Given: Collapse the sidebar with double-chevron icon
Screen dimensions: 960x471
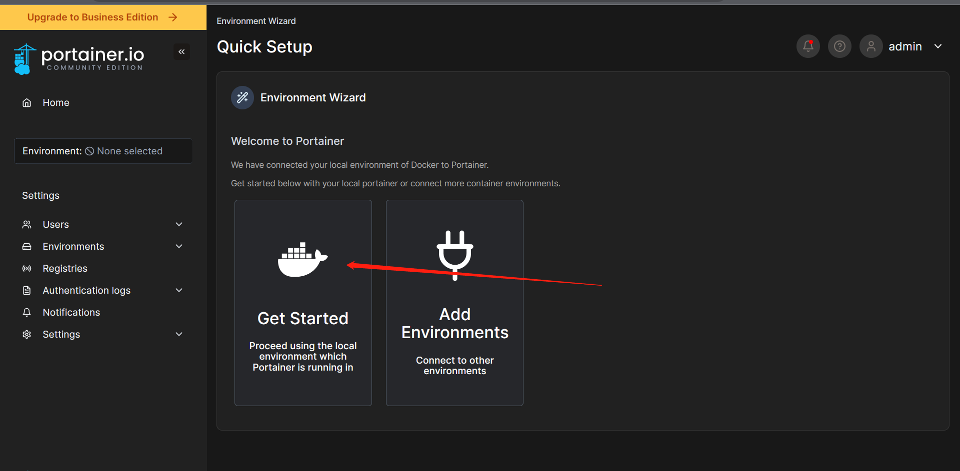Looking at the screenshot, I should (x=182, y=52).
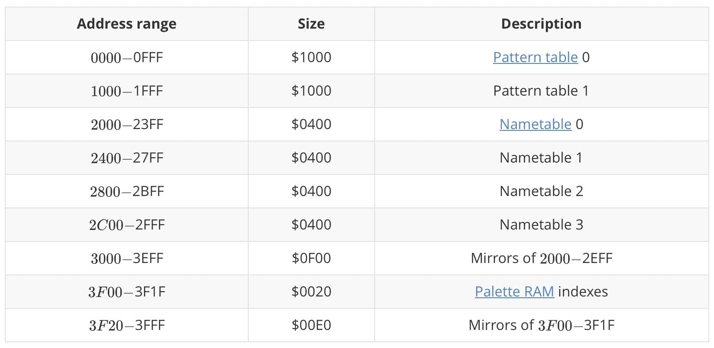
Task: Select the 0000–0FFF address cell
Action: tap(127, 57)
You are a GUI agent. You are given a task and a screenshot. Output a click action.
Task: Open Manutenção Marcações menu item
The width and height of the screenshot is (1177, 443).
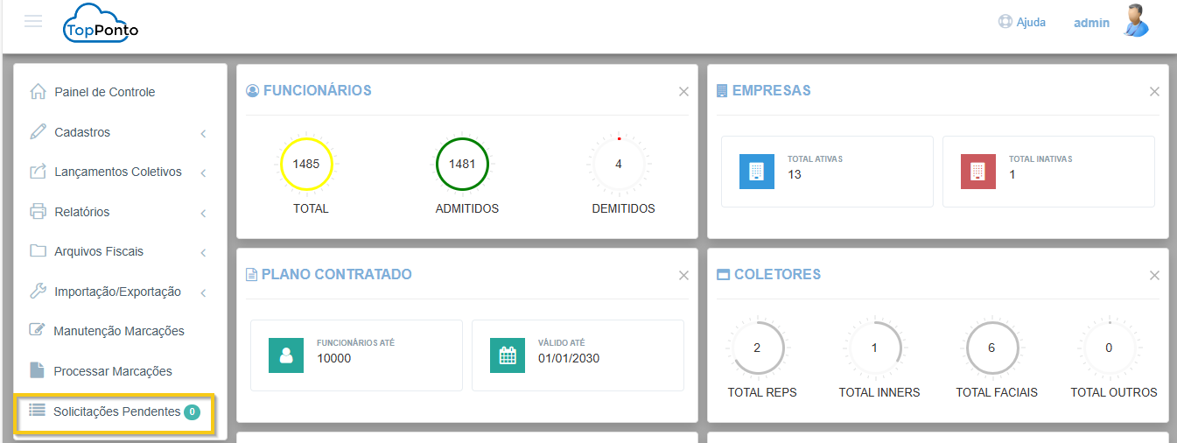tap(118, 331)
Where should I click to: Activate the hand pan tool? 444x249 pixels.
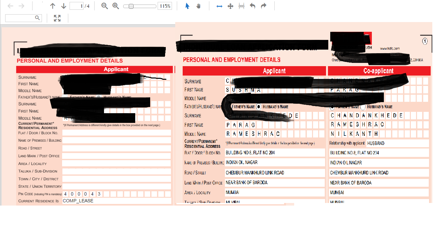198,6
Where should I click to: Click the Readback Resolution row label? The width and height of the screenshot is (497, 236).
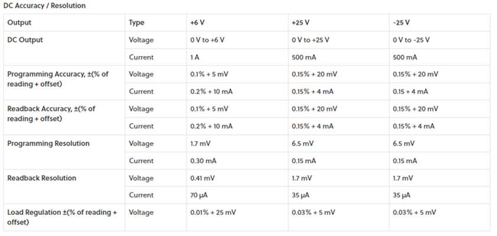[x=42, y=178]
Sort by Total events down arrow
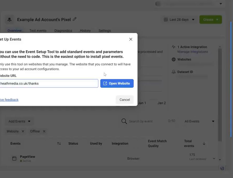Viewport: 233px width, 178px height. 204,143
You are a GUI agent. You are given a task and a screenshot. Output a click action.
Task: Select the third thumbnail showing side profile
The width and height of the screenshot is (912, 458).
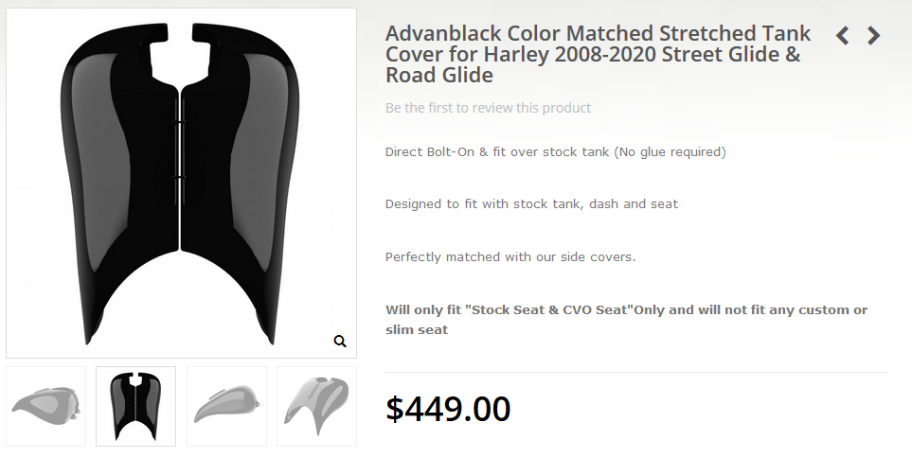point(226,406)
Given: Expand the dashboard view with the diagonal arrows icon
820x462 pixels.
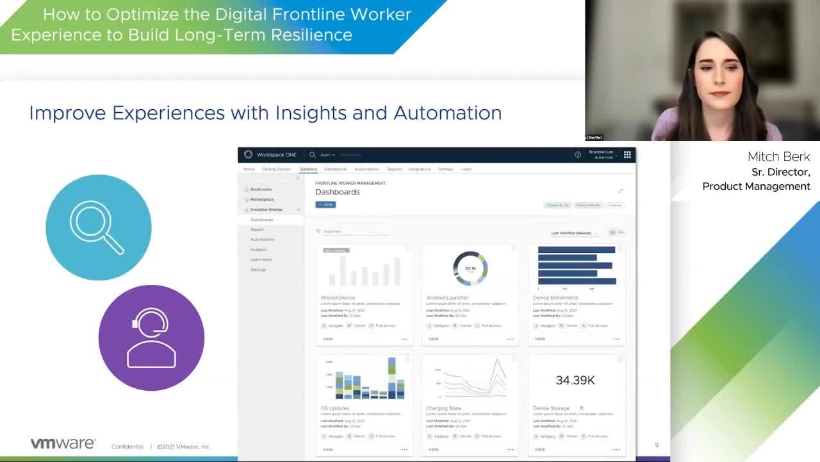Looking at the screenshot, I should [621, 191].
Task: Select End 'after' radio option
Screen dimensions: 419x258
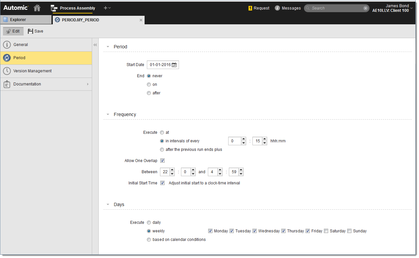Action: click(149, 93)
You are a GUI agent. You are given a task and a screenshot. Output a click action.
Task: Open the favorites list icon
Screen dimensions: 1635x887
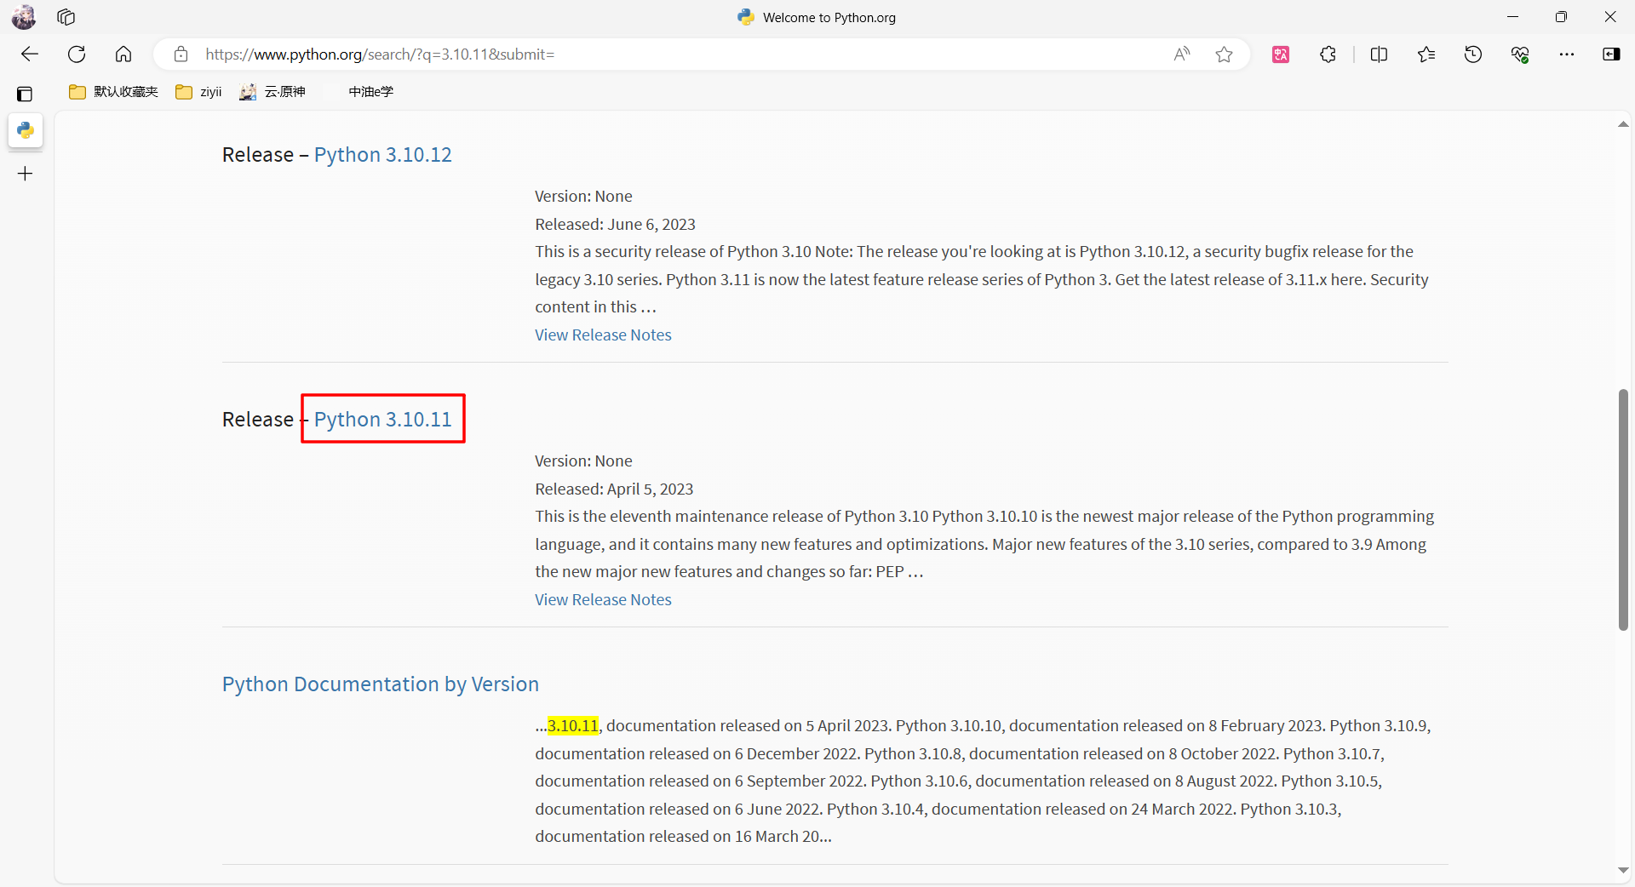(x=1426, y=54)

+---+

(TASK): Reproduce every line from the preceding data in which the word "with" can be found.

(RESPONSE FOR THIS EXERCISE):
Given: Collapse the sidebar with double-chevron icon
Given: Expand the dashboard view with the diagonal arrows icon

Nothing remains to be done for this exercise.